▶ **Task goal**
Beginning with the line where "We Buy Vintage (66, 1688)" appears, set down each line exactly until the records below end, and omit the pictures.

▶ **Supplied information**
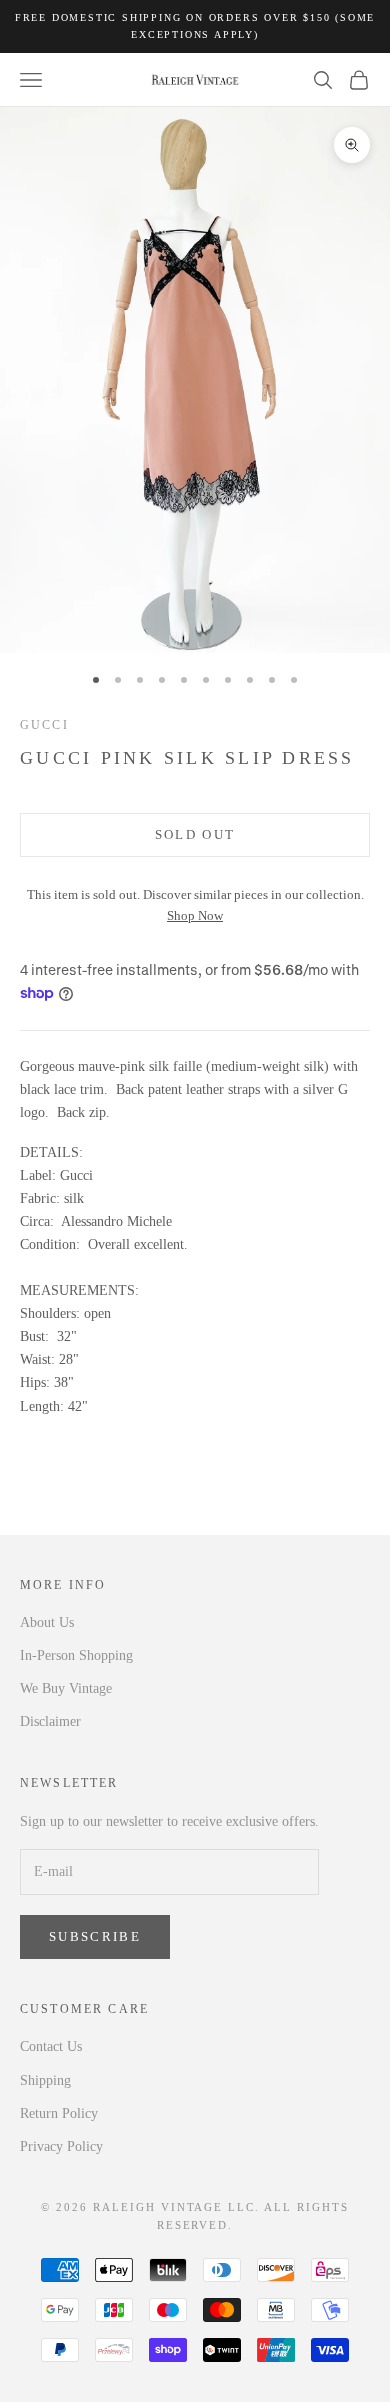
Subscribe (95, 1936)
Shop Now (195, 916)
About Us (47, 1622)
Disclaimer (50, 1721)
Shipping (45, 2080)
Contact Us (51, 2046)
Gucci (44, 725)
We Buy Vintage (66, 1688)
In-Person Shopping (76, 1655)
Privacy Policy (61, 2146)
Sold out (195, 834)
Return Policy (59, 2113)
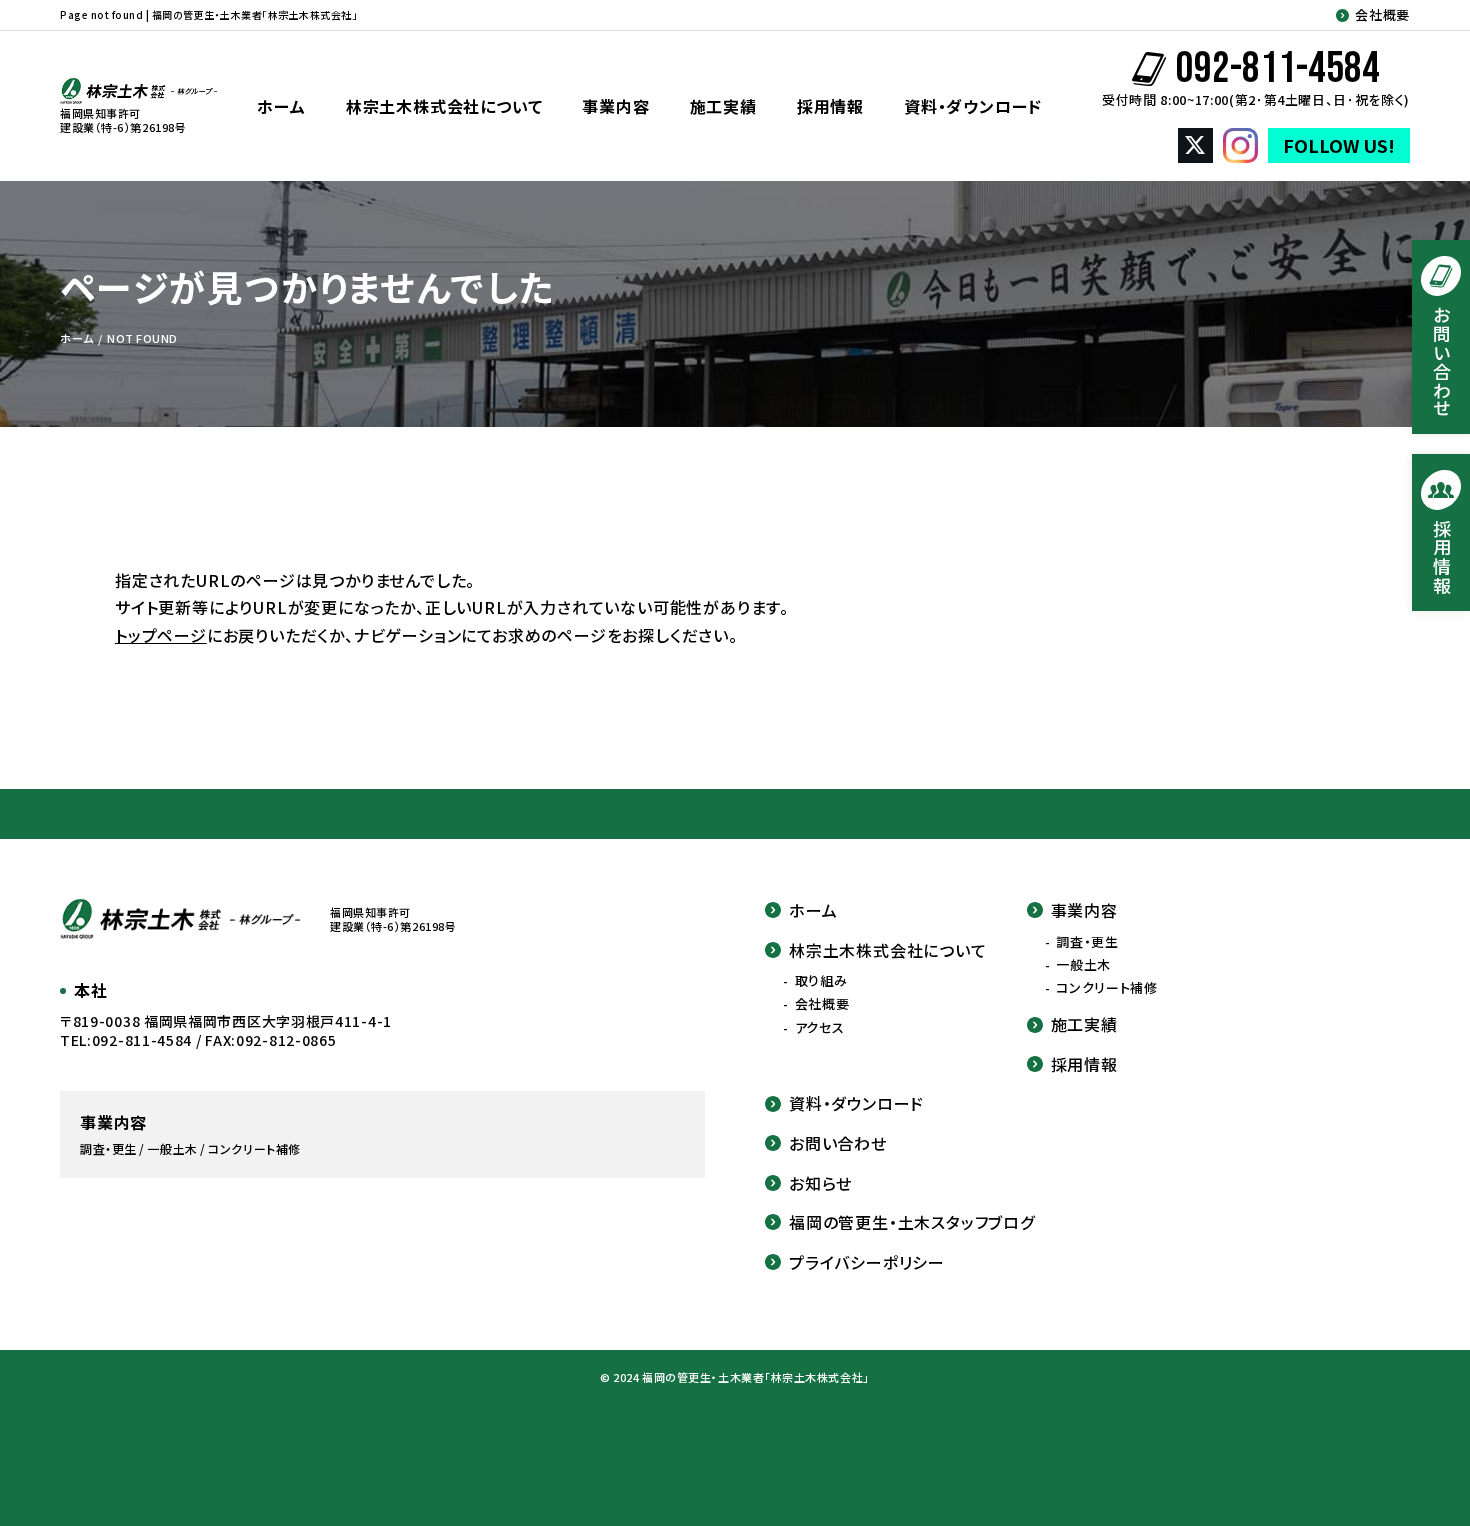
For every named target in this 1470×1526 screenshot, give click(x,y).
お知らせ (820, 1183)
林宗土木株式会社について (444, 106)
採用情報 (830, 106)
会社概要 (1382, 14)
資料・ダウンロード (973, 106)
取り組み (821, 981)
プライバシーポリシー (867, 1262)
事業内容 (615, 106)
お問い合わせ (838, 1143)
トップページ (161, 635)
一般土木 (1083, 965)
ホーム (281, 106)
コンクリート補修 (1106, 988)
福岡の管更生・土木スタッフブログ (912, 1222)
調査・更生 (1087, 942)
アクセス (820, 1028)
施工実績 (723, 106)
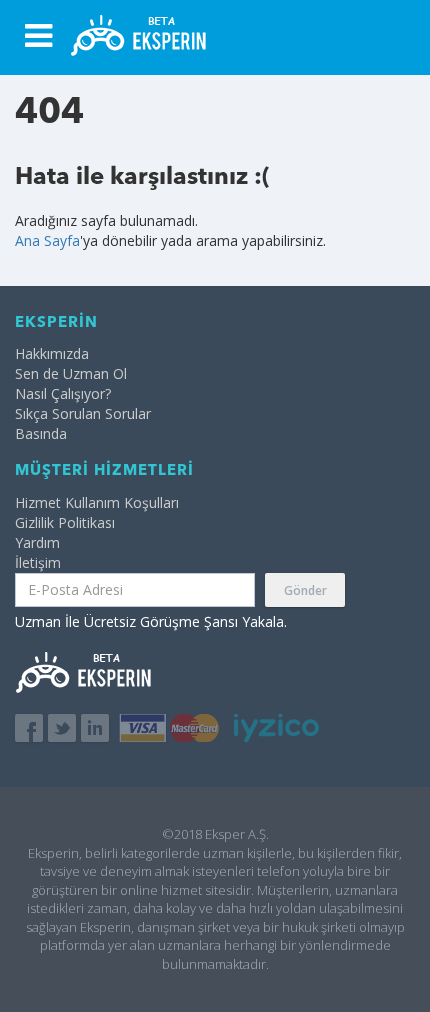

▶ **Solution to the problem**
We Buy Vintage (66, 1688)
In-Person Shopping (76, 1655)
Privacy Policy (61, 2146)
Sold out (195, 834)
Return Policy (59, 2113)
For every named target in this 1470×1526 screenshot, give click(x,y).
お知らせ (820, 1183)
林宗土木株式会社について (444, 106)
採用情報 (830, 106)
会社概要 (1382, 14)
資料・ダウンロード (973, 106)
取り組み (821, 981)
プライバシーポリシー (867, 1262)
事業内容 (615, 106)
お問い合わせ (838, 1143)
トップページ (161, 635)
一般土木 (1083, 965)
ホーム (281, 106)
コンクリート補修 (1106, 988)
福岡の管更生・土木スタッフブログ (912, 1222)
調査・更生 (1087, 942)
アクセス (820, 1028)
施工実績 (723, 106)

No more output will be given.